Even the cat isn’t immune. Sorry H.P., though I have to say that the name “G-Spot” is a far better name for a feline than what you, or your mother, have called your cats in your time.

But talking about the flowers is an excellent metaphor for what happens in this film. It has a slow pacing. It sets a story of a troubled family that nevertheless still loves each other and attempts to make things work, even repair things between them, and adds that eldritch horror from the stars — the uncaring, inhuman element from cosmicism that shows how small and arbitrary human comfort is — and begins to erode everything they are away. It’s like the cancer that Theresa Gardner has tried to beat, or that her family has attempted to help guide her through by sacrificing their old normal to make a new normal that will never, ever be normal again.

And the cracks, that were already there before but could have been dealt with, show with extreme prejudice after a while. I don’t want to go into too many spoilers, as I think you should definitely watch this one on your own, but I will say that there is a perversity in the fact that the film begins with Lavinia attempting a magical ritual to “make things better” for her mother and family, and that Nathan is attempting to make a living — and failing to do so — from milking alpacas (even calling the organs that he is milking “breasts”) when his wife has had a mastectomy: a detail I’d missed the first time I saw this film. You see all of the dysfunction and miscommunication, the resentment, and even the love hit critical mass along with the mutated growth from the Colour. I think it’s effective because you really empathize with this family and you want the Gardners to succeed, or to survive: and you know that based on this being a Lovecraftian story — a Mythos reinterpretation — that this just won’t happen.

It’s a far cry from an unnamed mad wife being locked in an attic, along with one of her sons. And it’s actually kind of heartbreaking that this all happens right when some reconciliation and healing seems to occur, pretending desperately at normalcy during a time of sickness — an illness that can neither be understood nor cured — while falling towards the inevitable.

I think the weakest part of the film is Phillip Ward being integrated into the plot towards the end, but I see why he is there to be able to tell the story, as much of it as he knows anyway. He does bring a human face to the story as well. The thing is, what really affected me from Lovecraft’s “The Colour Out of Space” is the fact that after the farm becomes unnaturally fertile, it turns into a wasteland that seems to grow over time even under a new reservoir that will consume the world: after the light or the Colour leaves it. In Stanley’s cinematic version, it is the mutation itself and watching it happen, observing how it destroys human lives — but also brings them together and changes them — with an outside like Ward attempting to understand the whole thing after the fact that really hits home.

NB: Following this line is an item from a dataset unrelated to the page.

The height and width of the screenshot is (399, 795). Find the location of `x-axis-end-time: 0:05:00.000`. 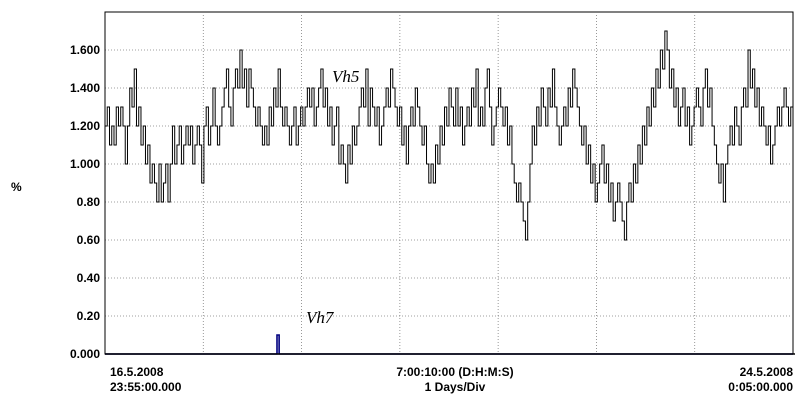

x-axis-end-time: 0:05:00.000 is located at coordinates (760, 387).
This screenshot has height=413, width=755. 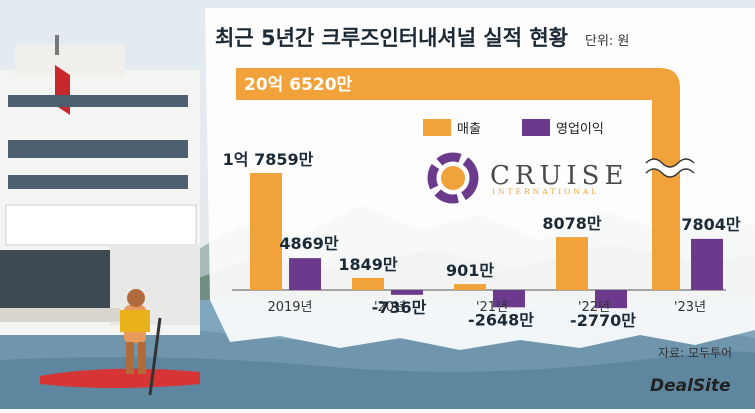 I want to click on profit-value-label: -2770만, so click(x=603, y=320).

I think that what is so effective is that while the story and the film are different, the latter pays homage to the former and has its spirit. I think it translates it well. A funny thing, too: “The Case of Charles Dexter Ward” — with part of Phillip Ward’s namesake — was the story Lovecraft wrote right before “The Colour Out of Space,” while “The Dunwich Horror” — which Stanley wants to adapt after this film — features Lavinia’s literary namesake. And as he wrote “The Colour Out of Space” Lovecraft penned an essay on “Supernatural Horror in Literature”: taking his own steps to attempting to further define the genre from his lens or perspective. It is much like how Stanley, through the love he and his late mother who died of cancer had for Lovecraft’s stories, attempted to always go back to “the well” — the mutated, poisoned well featured in the film to capture the soul of the Mythos while also making his own story, and having his crew carrying it on through their captivating performances.

Color Out of Space Well
From Richard Stanley’s Color Out of Space.

Was Color Out of Space perfect? No, but it’s a case of having the letter of the law be skewed a bit, but the spirit of it coming through like the unbearable, poignant light of an alien flower blooming, unfurling, and leaving a stark greyness that you will remember forever.